Il mondo del basket piange Oscar, grande avversario della DiVarese
Il formidabile tiratore brasiliano è scomparso a 68 anni, molti dei quali trascorsi a segnare valanghe di punti. Nel 1988 con Caserta vinse la Coppa Italia contro Varese, poi perdette la finale di Coppa delle Coppe in un match leggendario
Ora Maõ Santa potrà chiedere la rivincita a Mozart. All’età di 68 anni per complicazioni legate al tumore alla testa di cui soffriva da tempo, è morto Oscar Schmidt, il formidabile tiratore brasiliano che è stato per tanti anni protagonista della Serie A italiana di basket, prima (e soprattutto) con la maglia della Juve Caserta e poi con quella di Pavia.
Un giocatore straordinario, probabilmente il più forte della sua epoca a non aver mai giocato in NBA, “campione” del basket FIBA e detentore di numerosissimi record, alcuni dei quali sono stati battuti solo di recente senza però togliere l’aura ai suoi primati. Per dirne uno: quello di punti realizzati in carriera in partite ufficiali, 49.737, superato due anni fa solo da LeBron James.
Oscar ha segnato tantissimo e vinto poco, a livello di club (con il Brasile si è invece tolto diverse soddisfazioni partecipando anche a 5 Olimpiadi): addirittura nella “sua” Caserta ha sollevato al cielo un solo trofeo di squadra, ahinoi la Coppa Italia del 1988 conquistata a Bologna contro la “nostra” DiVarese costretta a giocare senza Rusconi e Boselli. Quasi incredibile la circostanza che, nel primo anno senza di lui, la Juve riuscì a conquistare l’unico scudetto della sua storia, immortalato nella splendida serie tv “Scugnizzi per sempre”.

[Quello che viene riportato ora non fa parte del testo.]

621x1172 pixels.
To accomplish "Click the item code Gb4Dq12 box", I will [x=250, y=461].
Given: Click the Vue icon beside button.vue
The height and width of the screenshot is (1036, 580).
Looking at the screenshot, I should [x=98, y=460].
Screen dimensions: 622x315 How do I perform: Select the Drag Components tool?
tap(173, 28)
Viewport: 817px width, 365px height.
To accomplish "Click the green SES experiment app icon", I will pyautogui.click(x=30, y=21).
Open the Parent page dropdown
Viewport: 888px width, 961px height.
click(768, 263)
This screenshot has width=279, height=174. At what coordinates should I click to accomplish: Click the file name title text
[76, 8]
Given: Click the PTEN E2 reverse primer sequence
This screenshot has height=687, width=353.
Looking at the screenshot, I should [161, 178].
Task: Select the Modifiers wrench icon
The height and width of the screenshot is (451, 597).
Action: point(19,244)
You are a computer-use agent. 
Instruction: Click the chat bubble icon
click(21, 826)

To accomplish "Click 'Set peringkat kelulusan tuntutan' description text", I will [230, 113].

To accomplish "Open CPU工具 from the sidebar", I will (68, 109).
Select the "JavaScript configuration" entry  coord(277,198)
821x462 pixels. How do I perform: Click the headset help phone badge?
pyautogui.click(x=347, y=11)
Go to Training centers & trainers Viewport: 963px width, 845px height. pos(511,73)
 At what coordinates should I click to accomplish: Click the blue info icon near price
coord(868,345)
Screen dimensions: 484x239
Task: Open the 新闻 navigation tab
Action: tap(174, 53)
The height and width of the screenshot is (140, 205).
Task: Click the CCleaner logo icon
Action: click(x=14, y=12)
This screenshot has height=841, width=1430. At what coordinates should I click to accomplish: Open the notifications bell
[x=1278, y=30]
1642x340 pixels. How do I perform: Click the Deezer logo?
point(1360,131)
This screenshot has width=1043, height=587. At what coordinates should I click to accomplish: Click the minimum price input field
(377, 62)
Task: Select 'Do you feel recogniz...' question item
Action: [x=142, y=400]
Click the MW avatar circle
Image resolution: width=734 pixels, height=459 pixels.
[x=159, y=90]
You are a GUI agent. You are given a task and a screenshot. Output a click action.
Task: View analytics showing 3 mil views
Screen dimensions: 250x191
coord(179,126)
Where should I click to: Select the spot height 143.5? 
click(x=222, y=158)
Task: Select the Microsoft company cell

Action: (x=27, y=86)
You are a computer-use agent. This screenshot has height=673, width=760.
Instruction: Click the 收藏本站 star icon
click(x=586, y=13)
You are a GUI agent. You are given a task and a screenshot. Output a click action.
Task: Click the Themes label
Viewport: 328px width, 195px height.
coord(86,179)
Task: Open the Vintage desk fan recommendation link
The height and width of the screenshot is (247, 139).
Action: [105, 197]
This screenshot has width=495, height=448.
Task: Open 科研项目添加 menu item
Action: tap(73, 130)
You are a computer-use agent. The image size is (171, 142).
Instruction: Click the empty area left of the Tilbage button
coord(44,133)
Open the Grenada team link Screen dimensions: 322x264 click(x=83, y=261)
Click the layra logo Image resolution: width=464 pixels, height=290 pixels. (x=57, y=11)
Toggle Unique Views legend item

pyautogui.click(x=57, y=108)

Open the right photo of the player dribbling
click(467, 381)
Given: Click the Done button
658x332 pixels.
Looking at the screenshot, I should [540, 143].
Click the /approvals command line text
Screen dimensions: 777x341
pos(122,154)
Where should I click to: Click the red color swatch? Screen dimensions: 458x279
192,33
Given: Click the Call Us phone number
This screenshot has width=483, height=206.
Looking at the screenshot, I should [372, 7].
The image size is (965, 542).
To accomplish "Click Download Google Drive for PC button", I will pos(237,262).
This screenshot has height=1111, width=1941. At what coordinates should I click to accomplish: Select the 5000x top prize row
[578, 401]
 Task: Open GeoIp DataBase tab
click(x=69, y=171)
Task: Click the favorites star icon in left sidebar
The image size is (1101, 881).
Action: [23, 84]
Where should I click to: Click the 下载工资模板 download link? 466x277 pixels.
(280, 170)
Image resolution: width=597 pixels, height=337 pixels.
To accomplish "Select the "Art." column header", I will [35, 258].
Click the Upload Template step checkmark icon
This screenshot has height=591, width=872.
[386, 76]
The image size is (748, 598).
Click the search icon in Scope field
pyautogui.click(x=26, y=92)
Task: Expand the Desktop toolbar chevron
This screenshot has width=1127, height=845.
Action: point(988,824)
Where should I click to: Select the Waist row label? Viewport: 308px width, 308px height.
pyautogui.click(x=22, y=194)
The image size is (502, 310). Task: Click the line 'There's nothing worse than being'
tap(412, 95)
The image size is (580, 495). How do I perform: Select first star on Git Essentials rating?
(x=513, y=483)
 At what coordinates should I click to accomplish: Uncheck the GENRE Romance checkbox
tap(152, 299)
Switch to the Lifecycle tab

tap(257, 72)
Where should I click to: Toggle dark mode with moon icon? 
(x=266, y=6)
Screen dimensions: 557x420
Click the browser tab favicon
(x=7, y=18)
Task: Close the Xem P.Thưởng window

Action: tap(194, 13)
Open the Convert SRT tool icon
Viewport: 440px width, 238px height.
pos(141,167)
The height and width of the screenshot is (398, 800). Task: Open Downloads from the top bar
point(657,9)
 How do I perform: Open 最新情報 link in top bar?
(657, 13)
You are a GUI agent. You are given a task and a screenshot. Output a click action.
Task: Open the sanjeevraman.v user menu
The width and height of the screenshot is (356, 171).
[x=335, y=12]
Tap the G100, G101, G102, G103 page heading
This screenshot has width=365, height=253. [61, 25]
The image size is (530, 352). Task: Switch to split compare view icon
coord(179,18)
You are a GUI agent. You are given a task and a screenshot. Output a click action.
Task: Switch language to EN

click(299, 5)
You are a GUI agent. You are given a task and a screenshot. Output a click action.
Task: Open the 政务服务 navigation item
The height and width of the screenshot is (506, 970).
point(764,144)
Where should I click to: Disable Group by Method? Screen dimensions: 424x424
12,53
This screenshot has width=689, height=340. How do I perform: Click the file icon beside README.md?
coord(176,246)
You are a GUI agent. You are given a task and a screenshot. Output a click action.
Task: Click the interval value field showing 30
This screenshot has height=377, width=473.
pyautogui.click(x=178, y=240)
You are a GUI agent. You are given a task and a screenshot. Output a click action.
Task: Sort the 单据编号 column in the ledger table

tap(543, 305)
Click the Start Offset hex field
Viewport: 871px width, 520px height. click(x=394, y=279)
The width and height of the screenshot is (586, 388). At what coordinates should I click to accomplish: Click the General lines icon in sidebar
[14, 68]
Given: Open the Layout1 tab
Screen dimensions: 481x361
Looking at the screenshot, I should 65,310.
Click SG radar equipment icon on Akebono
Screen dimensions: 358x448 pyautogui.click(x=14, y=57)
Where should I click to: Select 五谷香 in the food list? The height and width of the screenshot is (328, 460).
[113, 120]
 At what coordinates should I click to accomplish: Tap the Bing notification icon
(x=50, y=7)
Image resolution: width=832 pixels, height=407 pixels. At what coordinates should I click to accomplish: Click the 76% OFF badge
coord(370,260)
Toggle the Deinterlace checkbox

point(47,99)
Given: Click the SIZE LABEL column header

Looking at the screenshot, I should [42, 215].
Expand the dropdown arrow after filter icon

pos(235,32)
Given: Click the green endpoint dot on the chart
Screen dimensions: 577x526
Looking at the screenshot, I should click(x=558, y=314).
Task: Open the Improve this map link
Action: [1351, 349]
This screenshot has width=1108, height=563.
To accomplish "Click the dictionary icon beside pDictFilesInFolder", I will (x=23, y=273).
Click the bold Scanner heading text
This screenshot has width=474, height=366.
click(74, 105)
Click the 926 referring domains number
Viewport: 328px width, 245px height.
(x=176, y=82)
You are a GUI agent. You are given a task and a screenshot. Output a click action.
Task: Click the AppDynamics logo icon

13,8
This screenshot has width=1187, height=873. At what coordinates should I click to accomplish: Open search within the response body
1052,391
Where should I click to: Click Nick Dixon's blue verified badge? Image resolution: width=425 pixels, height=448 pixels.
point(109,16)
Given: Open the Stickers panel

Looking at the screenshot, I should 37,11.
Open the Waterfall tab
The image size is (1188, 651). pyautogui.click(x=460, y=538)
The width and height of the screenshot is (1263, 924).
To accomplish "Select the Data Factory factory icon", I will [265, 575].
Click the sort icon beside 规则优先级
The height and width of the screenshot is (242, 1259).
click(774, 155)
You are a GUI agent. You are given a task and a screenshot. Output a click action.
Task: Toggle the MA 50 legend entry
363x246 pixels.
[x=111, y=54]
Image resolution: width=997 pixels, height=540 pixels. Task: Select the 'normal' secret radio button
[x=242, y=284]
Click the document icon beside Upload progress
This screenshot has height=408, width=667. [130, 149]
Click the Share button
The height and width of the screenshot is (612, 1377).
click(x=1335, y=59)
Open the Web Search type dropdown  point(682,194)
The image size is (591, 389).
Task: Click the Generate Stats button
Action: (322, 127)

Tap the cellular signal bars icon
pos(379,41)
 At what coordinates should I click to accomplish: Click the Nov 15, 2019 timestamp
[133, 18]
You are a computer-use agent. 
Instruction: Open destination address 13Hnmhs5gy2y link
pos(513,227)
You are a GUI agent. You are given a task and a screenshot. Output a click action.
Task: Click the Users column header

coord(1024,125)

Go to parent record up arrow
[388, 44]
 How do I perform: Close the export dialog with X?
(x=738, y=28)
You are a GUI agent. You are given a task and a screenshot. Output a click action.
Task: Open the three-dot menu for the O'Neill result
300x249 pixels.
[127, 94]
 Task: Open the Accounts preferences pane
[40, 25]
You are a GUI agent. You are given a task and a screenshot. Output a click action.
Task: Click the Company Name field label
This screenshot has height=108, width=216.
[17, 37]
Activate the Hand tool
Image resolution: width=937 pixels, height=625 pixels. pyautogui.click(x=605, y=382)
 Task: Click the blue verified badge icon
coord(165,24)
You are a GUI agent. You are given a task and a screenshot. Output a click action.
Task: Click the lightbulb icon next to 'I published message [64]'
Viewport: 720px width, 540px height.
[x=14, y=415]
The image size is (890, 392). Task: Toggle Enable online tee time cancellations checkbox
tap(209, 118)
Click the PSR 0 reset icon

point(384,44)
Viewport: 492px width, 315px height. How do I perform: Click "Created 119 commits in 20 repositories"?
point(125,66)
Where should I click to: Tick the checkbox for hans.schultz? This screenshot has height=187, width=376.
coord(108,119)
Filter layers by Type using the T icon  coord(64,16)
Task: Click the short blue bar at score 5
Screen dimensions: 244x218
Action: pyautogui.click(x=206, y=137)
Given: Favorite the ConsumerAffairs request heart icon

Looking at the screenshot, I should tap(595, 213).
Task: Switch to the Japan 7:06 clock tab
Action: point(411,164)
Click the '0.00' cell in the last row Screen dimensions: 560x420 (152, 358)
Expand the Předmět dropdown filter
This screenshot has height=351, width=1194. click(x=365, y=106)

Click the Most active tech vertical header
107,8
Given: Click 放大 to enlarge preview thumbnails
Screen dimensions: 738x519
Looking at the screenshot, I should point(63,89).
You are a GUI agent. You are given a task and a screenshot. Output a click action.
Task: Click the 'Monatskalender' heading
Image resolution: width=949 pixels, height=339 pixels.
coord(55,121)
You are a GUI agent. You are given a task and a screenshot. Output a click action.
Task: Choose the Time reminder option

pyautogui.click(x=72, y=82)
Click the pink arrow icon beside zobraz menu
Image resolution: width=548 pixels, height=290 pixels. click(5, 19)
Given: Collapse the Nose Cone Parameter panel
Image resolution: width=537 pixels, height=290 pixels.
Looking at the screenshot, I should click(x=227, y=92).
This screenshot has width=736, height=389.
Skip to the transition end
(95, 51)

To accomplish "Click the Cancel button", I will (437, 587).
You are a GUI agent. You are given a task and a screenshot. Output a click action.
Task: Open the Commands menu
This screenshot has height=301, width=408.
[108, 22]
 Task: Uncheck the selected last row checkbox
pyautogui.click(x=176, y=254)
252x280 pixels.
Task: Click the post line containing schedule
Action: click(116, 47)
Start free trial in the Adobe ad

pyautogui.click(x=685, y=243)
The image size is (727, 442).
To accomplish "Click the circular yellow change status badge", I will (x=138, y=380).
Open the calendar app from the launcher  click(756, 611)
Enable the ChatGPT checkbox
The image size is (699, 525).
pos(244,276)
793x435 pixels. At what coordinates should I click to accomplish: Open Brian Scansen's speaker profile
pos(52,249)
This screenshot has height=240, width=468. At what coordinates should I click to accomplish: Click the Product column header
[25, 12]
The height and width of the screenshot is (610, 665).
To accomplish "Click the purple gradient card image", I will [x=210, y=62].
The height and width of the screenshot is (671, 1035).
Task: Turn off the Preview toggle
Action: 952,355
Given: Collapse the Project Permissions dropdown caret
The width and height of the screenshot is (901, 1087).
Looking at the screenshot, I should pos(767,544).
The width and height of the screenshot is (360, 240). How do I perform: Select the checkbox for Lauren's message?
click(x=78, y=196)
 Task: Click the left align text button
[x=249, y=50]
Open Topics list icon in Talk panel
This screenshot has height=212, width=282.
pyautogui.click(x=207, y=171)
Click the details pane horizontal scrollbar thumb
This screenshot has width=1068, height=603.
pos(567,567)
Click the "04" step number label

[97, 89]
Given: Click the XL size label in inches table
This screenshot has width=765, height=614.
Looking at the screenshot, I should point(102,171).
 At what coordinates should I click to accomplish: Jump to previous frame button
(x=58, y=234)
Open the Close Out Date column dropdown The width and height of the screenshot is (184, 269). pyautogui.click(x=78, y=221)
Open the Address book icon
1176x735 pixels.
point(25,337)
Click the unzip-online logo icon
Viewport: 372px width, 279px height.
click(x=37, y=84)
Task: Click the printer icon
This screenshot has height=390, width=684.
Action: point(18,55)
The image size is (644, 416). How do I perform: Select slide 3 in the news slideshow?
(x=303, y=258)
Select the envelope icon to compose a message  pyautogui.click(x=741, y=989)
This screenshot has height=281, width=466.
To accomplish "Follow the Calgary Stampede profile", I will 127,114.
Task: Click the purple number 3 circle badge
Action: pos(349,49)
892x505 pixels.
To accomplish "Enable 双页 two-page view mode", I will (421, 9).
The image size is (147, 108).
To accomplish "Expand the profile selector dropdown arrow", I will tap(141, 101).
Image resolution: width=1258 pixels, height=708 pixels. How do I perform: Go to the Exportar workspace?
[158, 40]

In quegli anni la rivalità tra Varese e Caserta fu molto alta: il campionato italiano era al suo livello più alto tanto da essere considerato il più importante al di fuori della NBA e le due squadre – insieme a Milano, Pesaro, Virtus e altre, erano tra le più forti (ma meno vincenti) del lotto. Generalmente la DiVarese affidava la marcatura di Oscar a Sacchetti, ottimo difensore, ma con il brasiliano in campo (28 volte sopra i 50 punti) era comunque da mettere in conto una “goleada” da parte sua.
Tra le partite incredibili di cui Oscar è stato protagonista anche quella a cui si riferisce l’inizio di questo articolo, la finale di Coppa delle Coppe del 1989 andata in scena al Palazzo della Pace e dell’Amicizia del Pireo. In quella notte pazzesca, il brasiliano mise a segno 44 punti ma Caserta capitolò contro il Real Madrid, dopo un supplementare, trascinato da Drazen Petrovic che di punti ne realizzò 62. Ora però, in cielo, la Maõ Santa brasiliana può chiedere la rivincita al Mozart dei canestri.